SEPTA is working to move to a zero-emission fleet. In an effort to bridge the time when an all-electric fleet is in place, the transit agency has authorized the purchase of more diesel-electric hybrid buses.
SEPTA’s Andrew Busch said they are entering into a two-year contract to replace the remaining diesel-only buses in the fleet with diesel-electric hybrids.
“It’s between 100 and 120 buses every year that SEPTA has to replace,” said Busch. “We have to keep that going but, in the meantime, we’re studying different ways to work electric buses in the fleet.”
The purchase is designed to help the agency become greener. “We’re going to all be hybrids at the end of this,” said Busch. “So that’s a big improvement to our efforts to make the system more sustainable.”
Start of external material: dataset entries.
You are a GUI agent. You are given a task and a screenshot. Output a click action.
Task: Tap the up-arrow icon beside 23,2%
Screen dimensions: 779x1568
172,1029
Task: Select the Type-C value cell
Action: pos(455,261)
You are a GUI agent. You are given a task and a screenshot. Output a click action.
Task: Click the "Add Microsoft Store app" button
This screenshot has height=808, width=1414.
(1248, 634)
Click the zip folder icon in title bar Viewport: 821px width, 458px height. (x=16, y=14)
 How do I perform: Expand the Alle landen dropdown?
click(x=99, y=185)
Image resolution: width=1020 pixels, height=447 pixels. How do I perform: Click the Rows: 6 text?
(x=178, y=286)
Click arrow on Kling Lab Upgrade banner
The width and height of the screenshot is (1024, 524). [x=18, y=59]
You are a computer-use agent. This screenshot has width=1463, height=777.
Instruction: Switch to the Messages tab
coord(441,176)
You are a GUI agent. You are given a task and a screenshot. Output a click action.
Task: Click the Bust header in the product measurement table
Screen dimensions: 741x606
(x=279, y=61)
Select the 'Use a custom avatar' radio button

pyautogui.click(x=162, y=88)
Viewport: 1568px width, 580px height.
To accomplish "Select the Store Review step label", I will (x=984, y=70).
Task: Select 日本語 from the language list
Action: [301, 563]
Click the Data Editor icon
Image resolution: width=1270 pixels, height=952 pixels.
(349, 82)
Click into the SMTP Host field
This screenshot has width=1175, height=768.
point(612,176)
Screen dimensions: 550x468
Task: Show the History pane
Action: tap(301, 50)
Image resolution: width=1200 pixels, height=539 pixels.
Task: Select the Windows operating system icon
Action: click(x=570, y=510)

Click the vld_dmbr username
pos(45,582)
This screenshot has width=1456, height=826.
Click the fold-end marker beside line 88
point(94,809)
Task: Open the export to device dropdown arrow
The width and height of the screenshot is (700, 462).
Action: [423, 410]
The decision to do only a two-year contract instead of the transit agency’s usual five-year purchase has the purpose of giving them time to look into alternative fuels such as battery power for future bus buys, Busch said.
The utility did purchase its first group of 25 all-electric buses in 2019, but pulled them in 2020, after only about 6 months of service.
“They were pulled because we noticed cracking in the buses and SEPTA’s concern is that could indicate a structural issue with the buses.”
A fix for the issue is being tested and Busch said they are working with the manufacturer for compensation for lost revenue from the more than $20 million purchase.
The agency does have all-electric vehicles. They run trackless trolleys, buses that connect to overhead wires on two routes, and the subway-surface lines that run under Center City into West Philadelphia. An effort is underway to use federal funds to make two stations fully accessible and modernized.
Busch could not give a date when they will reach their zero-emission goal.